== What is required ==
Copy the records below verbatim, from the line with "This screenshot has width=911, height=1972." through the end of the records.

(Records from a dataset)
--------------------

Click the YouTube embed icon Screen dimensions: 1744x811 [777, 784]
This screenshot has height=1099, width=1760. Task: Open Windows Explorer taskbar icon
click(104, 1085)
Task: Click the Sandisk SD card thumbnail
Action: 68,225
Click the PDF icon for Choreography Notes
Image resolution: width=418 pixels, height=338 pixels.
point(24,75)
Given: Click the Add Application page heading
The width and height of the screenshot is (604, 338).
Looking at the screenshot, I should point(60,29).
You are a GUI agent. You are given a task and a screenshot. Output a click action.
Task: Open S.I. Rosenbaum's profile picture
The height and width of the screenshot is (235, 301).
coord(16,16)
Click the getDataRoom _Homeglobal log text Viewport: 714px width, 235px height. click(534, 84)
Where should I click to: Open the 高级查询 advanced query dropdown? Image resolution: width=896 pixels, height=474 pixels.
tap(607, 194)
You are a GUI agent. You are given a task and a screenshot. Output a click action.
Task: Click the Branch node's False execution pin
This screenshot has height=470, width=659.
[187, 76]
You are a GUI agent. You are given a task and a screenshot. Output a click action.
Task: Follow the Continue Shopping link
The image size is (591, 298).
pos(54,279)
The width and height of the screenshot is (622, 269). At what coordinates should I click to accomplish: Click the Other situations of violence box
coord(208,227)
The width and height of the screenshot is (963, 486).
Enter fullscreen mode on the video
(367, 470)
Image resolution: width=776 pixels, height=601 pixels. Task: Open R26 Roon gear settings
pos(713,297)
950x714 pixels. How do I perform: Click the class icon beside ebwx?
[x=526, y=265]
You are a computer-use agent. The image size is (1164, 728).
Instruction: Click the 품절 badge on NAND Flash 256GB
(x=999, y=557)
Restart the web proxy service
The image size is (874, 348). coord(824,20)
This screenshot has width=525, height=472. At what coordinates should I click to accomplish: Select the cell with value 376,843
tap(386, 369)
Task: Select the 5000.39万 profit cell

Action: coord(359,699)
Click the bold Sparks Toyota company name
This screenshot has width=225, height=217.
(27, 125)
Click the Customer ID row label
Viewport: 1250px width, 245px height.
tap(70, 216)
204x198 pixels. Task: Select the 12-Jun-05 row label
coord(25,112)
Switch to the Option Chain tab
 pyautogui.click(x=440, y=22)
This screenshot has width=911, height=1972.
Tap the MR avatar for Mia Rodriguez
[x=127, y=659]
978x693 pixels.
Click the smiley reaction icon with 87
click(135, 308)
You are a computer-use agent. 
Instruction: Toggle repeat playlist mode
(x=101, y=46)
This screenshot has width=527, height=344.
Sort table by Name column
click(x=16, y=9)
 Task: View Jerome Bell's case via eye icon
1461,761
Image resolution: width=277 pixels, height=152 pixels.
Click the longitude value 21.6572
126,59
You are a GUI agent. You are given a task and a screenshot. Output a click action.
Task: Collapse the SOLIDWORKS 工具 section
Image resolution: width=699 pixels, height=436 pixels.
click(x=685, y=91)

--------------------

== Final result ==
This screenshot has width=911, height=1972.
Tap the MR avatar for Mia Rodriguez
[x=127, y=659]
978x693 pixels.
Click the smiley reaction icon with 87
click(135, 308)
You are a computer-use agent. 
Instruction: Toggle repeat playlist mode
(x=101, y=46)
This screenshot has width=527, height=344.
Sort table by Name column
click(x=16, y=9)
 Task: View Jerome Bell's case via eye icon
1461,761
Image resolution: width=277 pixels, height=152 pixels.
Click the longitude value 21.6572
126,59
You are a GUI agent. You are given a task and a screenshot. Output a click action.
Task: Collapse the SOLIDWORKS 工具 section
Image resolution: width=699 pixels, height=436 pixels.
click(x=685, y=91)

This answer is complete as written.